The study’s lead author, Dr Aya Hatano from Kyoto University in Japan, said: “Humans have a striking ability to immerse themselves in their own thinking. Our research suggests that individuals have difficulty appreciating just how engaging thinking can be. That could explain why people prefer keeping themselves busy with devices and other distractions, rather than taking a moment for reflection and imagination in daily life.”

The team carried out six experiments on a total of 259 people, comparing whether people believed they would enjoy the activity against the reality. Across all variations of the experiment, people found that they enjoyed just spending time thinking more than they had predicted they would, with researchers saying more studies should be carried out to ascertain which types of thinking people find most beneficial.

Study co-author Dr Kou Murayama, from the University of Tübingen in Germany, said: “It’s now extremely easy to ‘kill time’. On the bus on your way to work, you can check your phone rather than immerse yourself in your internal free-floating thinking, because you predict thinking will be boring. However, if that prediction is inaccurate, you are missing an opportunity to positively engage yourself without relying on such stimulation.”
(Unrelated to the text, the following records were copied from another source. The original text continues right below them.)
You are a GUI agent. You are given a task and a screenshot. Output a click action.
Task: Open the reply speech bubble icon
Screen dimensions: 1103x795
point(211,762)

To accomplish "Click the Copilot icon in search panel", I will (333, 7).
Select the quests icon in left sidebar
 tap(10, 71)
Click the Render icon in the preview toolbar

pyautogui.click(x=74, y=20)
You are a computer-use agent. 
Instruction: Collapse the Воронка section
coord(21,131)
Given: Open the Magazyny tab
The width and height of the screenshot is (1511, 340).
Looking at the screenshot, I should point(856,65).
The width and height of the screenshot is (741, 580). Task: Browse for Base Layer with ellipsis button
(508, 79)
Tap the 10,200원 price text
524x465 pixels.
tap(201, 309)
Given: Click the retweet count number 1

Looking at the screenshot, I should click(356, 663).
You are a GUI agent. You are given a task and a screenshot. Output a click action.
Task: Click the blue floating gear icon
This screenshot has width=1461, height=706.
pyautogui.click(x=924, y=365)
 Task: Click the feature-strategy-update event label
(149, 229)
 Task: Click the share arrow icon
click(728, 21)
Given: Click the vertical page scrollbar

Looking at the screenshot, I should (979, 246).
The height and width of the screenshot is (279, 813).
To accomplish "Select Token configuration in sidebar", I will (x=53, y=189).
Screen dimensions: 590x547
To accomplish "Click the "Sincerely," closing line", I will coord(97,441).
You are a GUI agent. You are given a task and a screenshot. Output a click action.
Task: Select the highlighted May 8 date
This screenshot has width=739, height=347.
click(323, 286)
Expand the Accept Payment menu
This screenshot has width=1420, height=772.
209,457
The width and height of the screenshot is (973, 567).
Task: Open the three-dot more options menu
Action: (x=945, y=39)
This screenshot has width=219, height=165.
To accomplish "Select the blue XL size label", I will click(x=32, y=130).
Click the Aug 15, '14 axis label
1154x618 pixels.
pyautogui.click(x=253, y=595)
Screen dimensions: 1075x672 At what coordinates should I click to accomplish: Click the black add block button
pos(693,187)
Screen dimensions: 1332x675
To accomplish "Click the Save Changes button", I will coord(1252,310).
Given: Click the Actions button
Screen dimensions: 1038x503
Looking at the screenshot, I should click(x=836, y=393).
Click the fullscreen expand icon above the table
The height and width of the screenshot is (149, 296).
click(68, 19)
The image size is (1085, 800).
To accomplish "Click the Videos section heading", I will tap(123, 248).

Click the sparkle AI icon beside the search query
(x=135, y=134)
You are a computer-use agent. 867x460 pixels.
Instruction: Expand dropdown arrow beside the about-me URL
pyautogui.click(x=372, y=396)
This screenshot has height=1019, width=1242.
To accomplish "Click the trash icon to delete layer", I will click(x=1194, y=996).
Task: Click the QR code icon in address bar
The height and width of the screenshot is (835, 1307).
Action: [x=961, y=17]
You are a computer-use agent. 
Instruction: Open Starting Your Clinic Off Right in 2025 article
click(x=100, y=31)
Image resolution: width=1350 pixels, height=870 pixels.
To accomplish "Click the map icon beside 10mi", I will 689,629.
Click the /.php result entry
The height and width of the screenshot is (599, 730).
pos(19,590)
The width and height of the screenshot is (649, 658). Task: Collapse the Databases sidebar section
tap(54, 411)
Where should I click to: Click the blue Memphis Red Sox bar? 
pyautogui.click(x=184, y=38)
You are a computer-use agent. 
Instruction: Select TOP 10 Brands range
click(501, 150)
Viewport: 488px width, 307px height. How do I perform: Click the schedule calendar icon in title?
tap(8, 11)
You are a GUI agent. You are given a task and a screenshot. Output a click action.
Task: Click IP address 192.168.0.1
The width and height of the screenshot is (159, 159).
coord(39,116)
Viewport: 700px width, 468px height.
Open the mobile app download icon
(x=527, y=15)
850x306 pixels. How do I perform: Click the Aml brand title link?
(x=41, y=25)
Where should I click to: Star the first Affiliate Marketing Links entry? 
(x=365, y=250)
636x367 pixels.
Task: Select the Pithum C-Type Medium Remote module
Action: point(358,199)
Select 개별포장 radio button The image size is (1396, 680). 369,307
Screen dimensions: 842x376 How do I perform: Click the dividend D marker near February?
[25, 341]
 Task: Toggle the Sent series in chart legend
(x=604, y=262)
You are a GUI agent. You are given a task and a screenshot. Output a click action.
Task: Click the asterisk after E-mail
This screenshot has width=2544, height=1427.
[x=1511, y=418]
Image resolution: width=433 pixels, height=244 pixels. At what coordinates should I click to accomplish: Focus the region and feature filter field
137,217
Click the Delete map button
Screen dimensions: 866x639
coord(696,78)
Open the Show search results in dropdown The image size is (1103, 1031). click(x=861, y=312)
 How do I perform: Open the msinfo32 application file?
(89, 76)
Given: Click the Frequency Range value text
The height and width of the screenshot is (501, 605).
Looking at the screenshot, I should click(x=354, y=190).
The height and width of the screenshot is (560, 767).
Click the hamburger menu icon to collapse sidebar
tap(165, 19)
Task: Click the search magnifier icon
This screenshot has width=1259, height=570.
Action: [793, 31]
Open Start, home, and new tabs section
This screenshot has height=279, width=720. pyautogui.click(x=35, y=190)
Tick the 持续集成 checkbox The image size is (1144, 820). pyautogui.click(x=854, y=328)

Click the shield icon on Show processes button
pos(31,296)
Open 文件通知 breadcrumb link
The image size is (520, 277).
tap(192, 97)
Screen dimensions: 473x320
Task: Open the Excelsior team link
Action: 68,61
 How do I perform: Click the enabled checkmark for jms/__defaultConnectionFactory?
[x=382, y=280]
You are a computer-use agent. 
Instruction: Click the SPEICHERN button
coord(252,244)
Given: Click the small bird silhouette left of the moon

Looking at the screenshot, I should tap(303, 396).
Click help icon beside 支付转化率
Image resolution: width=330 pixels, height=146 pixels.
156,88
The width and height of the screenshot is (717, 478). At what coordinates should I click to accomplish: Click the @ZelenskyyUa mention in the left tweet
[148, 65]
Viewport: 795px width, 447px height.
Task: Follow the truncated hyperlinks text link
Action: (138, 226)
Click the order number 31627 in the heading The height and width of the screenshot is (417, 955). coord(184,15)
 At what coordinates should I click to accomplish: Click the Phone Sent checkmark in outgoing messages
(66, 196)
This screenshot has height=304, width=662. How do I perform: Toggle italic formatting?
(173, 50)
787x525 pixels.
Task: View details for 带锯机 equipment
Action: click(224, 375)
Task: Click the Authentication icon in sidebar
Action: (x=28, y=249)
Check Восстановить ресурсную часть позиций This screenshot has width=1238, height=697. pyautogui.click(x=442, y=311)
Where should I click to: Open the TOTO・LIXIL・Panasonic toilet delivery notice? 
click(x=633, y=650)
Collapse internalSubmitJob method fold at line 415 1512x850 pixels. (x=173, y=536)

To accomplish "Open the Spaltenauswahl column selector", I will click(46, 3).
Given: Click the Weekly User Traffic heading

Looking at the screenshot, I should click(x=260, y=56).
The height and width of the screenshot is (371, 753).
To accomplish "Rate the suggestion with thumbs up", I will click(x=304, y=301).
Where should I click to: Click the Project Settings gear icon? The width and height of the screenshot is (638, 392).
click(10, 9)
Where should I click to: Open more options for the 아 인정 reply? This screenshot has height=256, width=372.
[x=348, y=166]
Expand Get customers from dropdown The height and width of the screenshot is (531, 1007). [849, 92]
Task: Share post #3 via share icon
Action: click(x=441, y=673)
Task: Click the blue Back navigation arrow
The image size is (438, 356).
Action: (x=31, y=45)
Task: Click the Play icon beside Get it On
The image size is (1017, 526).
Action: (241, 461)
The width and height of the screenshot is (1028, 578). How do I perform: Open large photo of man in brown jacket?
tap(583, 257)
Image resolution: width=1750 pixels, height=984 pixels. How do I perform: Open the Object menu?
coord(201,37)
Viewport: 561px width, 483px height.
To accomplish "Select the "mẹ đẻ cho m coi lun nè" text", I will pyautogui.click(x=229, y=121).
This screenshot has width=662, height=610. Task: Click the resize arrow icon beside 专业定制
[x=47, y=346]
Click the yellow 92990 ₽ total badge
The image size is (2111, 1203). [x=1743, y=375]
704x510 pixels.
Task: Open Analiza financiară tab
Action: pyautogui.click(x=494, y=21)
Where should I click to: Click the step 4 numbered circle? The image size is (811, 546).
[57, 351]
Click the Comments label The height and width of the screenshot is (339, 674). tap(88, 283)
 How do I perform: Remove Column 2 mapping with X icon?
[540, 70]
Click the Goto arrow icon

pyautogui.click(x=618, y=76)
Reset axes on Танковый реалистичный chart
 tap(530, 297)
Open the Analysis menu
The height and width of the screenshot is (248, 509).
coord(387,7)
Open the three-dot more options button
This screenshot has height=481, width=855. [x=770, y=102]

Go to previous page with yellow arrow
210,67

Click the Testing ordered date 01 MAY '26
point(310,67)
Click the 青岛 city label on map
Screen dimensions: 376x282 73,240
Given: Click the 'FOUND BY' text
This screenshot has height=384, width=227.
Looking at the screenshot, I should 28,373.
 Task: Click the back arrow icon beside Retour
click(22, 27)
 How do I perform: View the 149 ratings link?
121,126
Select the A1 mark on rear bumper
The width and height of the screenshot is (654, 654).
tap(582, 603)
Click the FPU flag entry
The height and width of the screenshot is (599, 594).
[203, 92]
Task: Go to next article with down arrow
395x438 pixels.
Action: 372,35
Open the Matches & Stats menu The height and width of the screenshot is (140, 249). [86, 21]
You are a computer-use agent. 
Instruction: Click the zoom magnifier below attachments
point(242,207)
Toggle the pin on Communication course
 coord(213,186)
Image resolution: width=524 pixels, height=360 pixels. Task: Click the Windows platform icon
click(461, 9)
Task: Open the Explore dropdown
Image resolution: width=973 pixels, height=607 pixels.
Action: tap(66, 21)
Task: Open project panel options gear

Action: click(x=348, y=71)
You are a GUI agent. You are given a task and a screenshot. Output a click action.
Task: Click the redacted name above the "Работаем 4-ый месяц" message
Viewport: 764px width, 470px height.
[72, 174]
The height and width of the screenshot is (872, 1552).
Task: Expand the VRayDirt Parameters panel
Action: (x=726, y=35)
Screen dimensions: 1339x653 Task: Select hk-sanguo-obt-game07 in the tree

Different versions of the experiments included participants sitting in an empty room, or dark tent, for between three to 20 minutes.

Researchers were quick to point out that the study participants did not say they found thinking very enjoyable, just that it was better than they thought. The team also said that “not all thinking is intrinsically rewarding, and in fact some people are prone to vicious cycles of negative thinking”.

The study has been published in the Journal of Experimental Psychology: General.